Some of the core funding provided by San Diego Zoo Global over the years has been used for ecological studies and to find, capture and radio-track koalas at our different study sites – those tracking devices are what enabled us to go in and find the koalas and move them out before the approaching fire. The same devices, along with more support from San Diego Zoo, will now allow us to monitor them and ensure they settle in ok.

“Successful conservation work to save species requires working collaboratively in regions all over the world, supporting partners in a variety of ways. This is a crucial time for Australian wildlife and we are proud that our long-standing relationship made it possible for us to save these koalas.”

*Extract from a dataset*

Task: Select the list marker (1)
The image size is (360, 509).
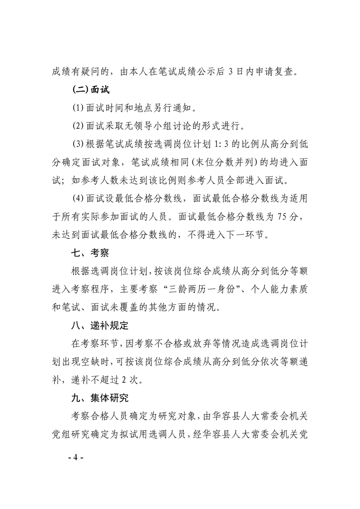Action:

– Paul Baribault, President and CEO of San Diego Zoo Global

The work of San Diego Zoo Global is made possible with support from their incredible donors, committed to saving species from the brink of extinction.

Featured above: Koalas being released back into their natural habitat in the Blue Mountains (Image: Ian Brown)

Thank you to Taronga Zoo

Science for Wildlife are incredibly grateful for Taronga’s assistance and expertise in providing a safe haven for these rescued koalas during the bushfire crisis. Taronga keepers and vets have worked hard to make sure the koalas coped as well as possible during their stay in captivity and we were relieved to know they were in good hands.

“Due to the extensive experience and expertise of our keepers and veterinary staff, Taronga is best placed to assist in emergency situations when animals, like these 12 koalas, need emergency housing and care. We were so pleased to be able to assist Science 4 Wildlife on their mission to save these incredibly valuable koalas.”

– Nick Boyle, Taronga’s Director of Welfare, Conservation and Science

Taronga Staff

Featured above: Koalas being prepared for release at Taronga Zoo (Image: KDVideo)

Thank you to our Science for Wildlife Volunteers

Science for Wildlife volunteers have been amazing throughout this whole process. Working with our research team, they helped with the rescue including radio-tracking and locating the koalas, transporting them to Taronga Zoo, and then over 3 months ensuring an ongoing supply of local food to them (browse), collected every week from Kanangra-Boyd which is a 5hr return drive. They also assisted with the logistics of the release process and with monitoring the koalas. To everyone who has helped, a heartfelt thank you, this whole process has been a huge team effort.


Featured above: The Science for wildlife team celebrates after the final koala is released, as 20mm of rain falls on them! (Image: KDVideo)

What’s next for our Koalas?

The reintroduction of these koalas back to their natural habitat is just the next stage in what conservationists know will be a long-term effort to recover koala populations in the area.

“There is still a lot of work to be done to assess what is left of koalas in this region and plan for population recovery. We are dedicated to continuing to support this critical work to conserve a significant koala population.”

– Paul Baribault, President and CEO of San Diego Zoo Global

The radio-tracking devices fitted to the koalas will ensure that the Science for Wildlife team can monitor their welfare, and also learn more about how koalas use the landscape after fire. This should tell us where else we might find pockets of surviving koalas. Finally, the technology will help the Science for Wildlife team plan a future for koalas under climate change, where more frequent and intense fires are expected.